Documento.
☆ ☆ ☆
La inactividad del legislador estatal ha sido suplida por el Parlamento vasco, que aprobó en 1998 una ley al estilo de la alemana que sería magnífica como ley estatal sobre las sanciones administrativas, pero que, como ley autonómica dictada en una materia de competencia estatal, provoca no pocas dudas. También ha irrumpido la legislación sectorial, especialmente desarrollada en materias como la tributaria y el tráfico, con la reciente reforma introducida por la ley 18/2009, de 23 de noviembre, que recoge la experiencia en la aplicación del llamado carné por puntos. En este punto se habían producido agujeros tan llamativos como el relativo a la identificación del conductor, que ha permitido de hecho durante bastantes años eludir la privación de puntos en las infracciones detectadas mediante radares y ha dado alas al mercado ilegal de puntos.

Si es criticable que los ciudadanos acusados de cometer una infracción tengan distintos derechos o se vean sometidos a un procedimiento distinto en función de que hayan vulnerado la legislación de tráfico o la de protección de datos, por mencionar dos ejemplos concretos, también lo es que el catálogo de las infracciones (que es virtualmente inagotable, de modo que ni el ciudadano más cumplidor puede estar seguro de no cometer continuamente infracciones administrativas) sea distinto de un municipio a otro. Si ya es notable la divergencia sancionadora producida por la existencia de diecisiete comunidades autónomas, no tiene sentido que desde el año 2003 se haya dejado en manos de los ayuntamientos la potestad de tipificar infracciones casi con total libertad y de castigarlas con multas de hasta 3.000 euros.
☆ ☆ ☆
Lista de tareas.
- A) Repite el tramo del documento que va desde "Si es criticable" hasta "hasta 3.000 euros.".
- B) Presenta como tabla Markdown, con las columnas Nº y Línea, el tramo de los registros que va desde la línea que contiene "Given: Click the word TRUST in the word list" hasta la que contiene "Action: tap(291, 134)", ambas incluidas. Omite las líneas en blanco.
El documento y los registros no tienen relación entre sí.
☆ ☆ ☆
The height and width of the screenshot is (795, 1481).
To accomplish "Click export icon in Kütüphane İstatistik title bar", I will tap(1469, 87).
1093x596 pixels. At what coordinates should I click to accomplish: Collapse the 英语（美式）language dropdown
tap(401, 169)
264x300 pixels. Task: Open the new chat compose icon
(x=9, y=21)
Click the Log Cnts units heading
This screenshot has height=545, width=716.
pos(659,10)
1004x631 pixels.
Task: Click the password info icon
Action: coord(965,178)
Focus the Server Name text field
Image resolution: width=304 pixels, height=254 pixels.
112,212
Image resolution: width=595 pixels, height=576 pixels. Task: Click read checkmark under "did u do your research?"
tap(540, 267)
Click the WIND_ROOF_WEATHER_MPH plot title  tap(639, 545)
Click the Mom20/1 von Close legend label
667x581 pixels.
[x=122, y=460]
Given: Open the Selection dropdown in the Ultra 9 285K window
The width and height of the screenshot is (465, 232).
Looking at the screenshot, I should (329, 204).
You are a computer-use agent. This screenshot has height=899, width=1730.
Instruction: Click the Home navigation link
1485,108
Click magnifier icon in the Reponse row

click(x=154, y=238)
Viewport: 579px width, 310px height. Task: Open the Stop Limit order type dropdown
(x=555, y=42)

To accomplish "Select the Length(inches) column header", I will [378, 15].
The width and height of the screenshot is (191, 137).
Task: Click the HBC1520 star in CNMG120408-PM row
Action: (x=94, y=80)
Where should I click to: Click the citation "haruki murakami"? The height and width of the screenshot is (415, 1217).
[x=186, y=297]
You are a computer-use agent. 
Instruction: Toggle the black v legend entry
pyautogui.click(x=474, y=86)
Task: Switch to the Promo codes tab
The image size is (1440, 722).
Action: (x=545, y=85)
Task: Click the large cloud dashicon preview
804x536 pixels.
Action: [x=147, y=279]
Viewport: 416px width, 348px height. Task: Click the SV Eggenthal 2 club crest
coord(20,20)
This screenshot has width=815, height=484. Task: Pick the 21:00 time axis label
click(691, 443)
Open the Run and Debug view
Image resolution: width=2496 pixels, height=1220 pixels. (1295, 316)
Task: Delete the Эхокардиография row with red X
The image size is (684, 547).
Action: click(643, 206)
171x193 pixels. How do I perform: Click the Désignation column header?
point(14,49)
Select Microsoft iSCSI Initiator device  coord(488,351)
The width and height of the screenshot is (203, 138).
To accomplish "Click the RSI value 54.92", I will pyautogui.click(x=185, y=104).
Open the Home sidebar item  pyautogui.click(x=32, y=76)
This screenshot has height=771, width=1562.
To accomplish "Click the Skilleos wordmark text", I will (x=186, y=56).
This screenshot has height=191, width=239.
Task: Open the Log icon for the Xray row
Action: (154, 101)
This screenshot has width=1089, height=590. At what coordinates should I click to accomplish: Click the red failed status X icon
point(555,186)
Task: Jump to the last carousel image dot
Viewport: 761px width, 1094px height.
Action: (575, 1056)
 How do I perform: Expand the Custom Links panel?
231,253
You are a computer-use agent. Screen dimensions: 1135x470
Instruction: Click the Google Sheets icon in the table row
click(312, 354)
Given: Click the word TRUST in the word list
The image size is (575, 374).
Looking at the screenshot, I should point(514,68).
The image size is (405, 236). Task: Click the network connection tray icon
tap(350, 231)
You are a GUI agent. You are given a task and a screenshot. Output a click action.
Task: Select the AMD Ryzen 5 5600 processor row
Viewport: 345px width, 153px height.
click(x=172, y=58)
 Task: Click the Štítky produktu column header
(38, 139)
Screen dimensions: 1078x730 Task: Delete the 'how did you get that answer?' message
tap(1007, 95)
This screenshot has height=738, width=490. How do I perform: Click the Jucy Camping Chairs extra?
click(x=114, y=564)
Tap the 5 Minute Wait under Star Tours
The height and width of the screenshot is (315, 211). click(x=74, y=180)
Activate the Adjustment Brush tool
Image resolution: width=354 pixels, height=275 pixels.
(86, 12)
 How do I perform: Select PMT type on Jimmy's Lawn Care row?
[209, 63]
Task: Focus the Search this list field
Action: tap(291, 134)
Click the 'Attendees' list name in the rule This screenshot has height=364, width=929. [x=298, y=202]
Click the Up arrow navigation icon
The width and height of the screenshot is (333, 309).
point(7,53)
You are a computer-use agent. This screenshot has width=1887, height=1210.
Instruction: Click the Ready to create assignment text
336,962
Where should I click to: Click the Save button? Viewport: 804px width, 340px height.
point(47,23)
☆ ☆ ☆
Resultados por tarea.
- A)
Si es criticable que los ciudadanos acusados de cometer una infracción tengan distintos derechos o se vean sometidos a un procedimiento distinto en función de que hayan vulnerado la legislación de tráfico o la de protección de datos, por mencionar dos ejemplos concretos, también lo es que el catálogo de las infracciones (que es virtualmente inagotable, de modo que ni el ciudadano más cumplidor puede estar seguro de no cometer continuamente infracciones administrativas) sea distinto de un municipio a otro. Si ya es notable la divergencia sancionadora producida por la existencia de diecisiete comunidades autónomas, no tiene sentido que desde el año 2003 se haya dejado en manos de los ayuntamientos la potestad de tipificar infracciones casi con total libertad y de castigarlas con multas de hasta 3.000 euros.

- B)
| Nº | Línea |
|---|---|
| 1 | Given: Click the word TRUST in the word list |
| 2 | The image size is (575, 374). |
| 3 | Looking at the screenshot, I should point(514,68). |
| 4 | The image size is (405, 236). Task: Click the network connection tray icon |
| 5 | tap(350, 231) |
| 6 | You are a GUI agent. You are given a task and a screenshot. Output a click action. |
| 7 | Task: Select the AMD Ryzen 5 5600 processor row |
| 8 | Viewport: 345px width, 153px height. |
| 9 | click(x=172, y=58) |
| 10 |  Task: Click the Štítky produktu column header |
| 11 | (38, 139) |
| 12 | Screen dimensions: 1078x730 Task: Delete the 'how did you get that answer?' message |
| 13 | tap(1007, 95) |
| 14 | This screenshot has height=738, width=490. How do I perform: Click the Jucy Camping Chairs extra? |
| 15 | click(x=114, y=564) |
| 16 | Tap the 5 Minute Wait under Star Tours |
| 17 | The height and width of the screenshot is (315, 211). click(x=74, y=180) |
| 18 | Activate the Adjustment Brush tool |
| 19 | Image resolution: width=354 pixels, height=275 pixels. |
| 20 | (86, 12) |
| 21 |  How do I perform: Select PMT type on Jimmy's Lawn Care row? |
| 22 | [209, 63] |
| 23 | Task: Focus the Search this list field |
| 24 | Action: tap(291, 134) |